Vom Clubschiff zur Astoria Grande: Die Geschichte der AIDAcara

Die Geschichte der modernen Kreuzfahrt in Deutschland ist untrennbar mit einem ganz bestimmten Schiff verbunden. Bevor die Flotte mit den markanten Kussmündern die Weltmeere eroberte, begann alles mit einem einzigen Pionier. Viele Kreuzfahrtfans fragen sich heute: Wie hieß AIDA früher? Die Antwort führt uns zurück zum Ursprung der Marke, denn das allererste Schiff hieß schlicht AIDA und wurde später als AIDAcara weltberühmt.

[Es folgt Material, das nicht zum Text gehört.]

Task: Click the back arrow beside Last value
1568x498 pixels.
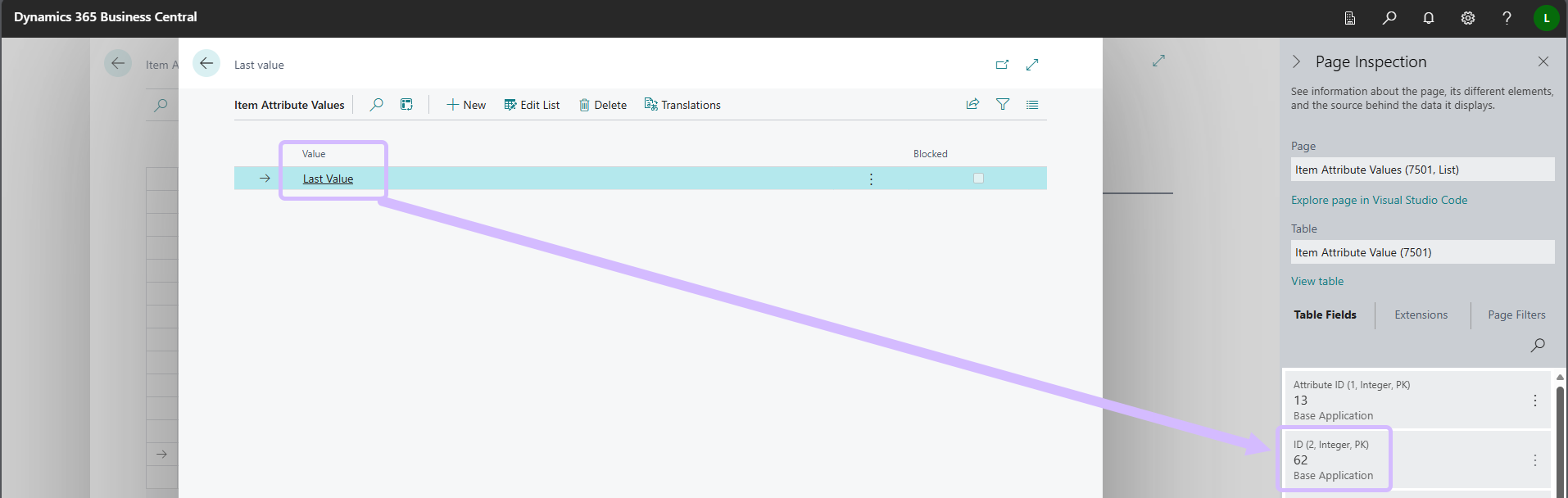Action: (x=206, y=64)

Als das Schiff im Jahr 1996 in Dienst gestellt wurde, revolutionierte es unter dem Beinamen „AIDA – Das Clubschiff“ die gesamte Branche. Vorbei waren die Zeiten von steifer Etikette und formeller Abendkleidung; stattdessen standen Lockerheit, Entertainment und ein junges Lebensgefühl im Vordergrund. Bis zum Jahr 2001 trug der Publikumsliebling den einfachen Namen AIDA, ehe mit der Vergrößerung der Flotte die Umbenennung in AIDAcara erfolgte. Ihr traditioneller Heimathafen war über viele Jahre hinweg Genua in Italien.

Im Laufe der Jahre wechselte das geschichtsträchtige Kreuzfahrtschiff nicht nur seinen Namen, sondern auch mehrfach die Flagge. Neben der italienischen Flagge war es unter anderem auch unter den Flaggen von Panama, dem Vereinigten Königreich und Palau auf den Weltmeeren unterwegs. Nach einer langen und erfolgreichen Ära bei der Rostocker Reederei hieß es schließlich Abschied nehmen. Das Schiff wurde verkauft und ist heute unter dem Namen Astoria Grande für neue Abenteuer auf den Meeren unterwegs. Dennoch bleibt sie für viele Kreuzfahrer das einzig wahre Ur-Clubschiff.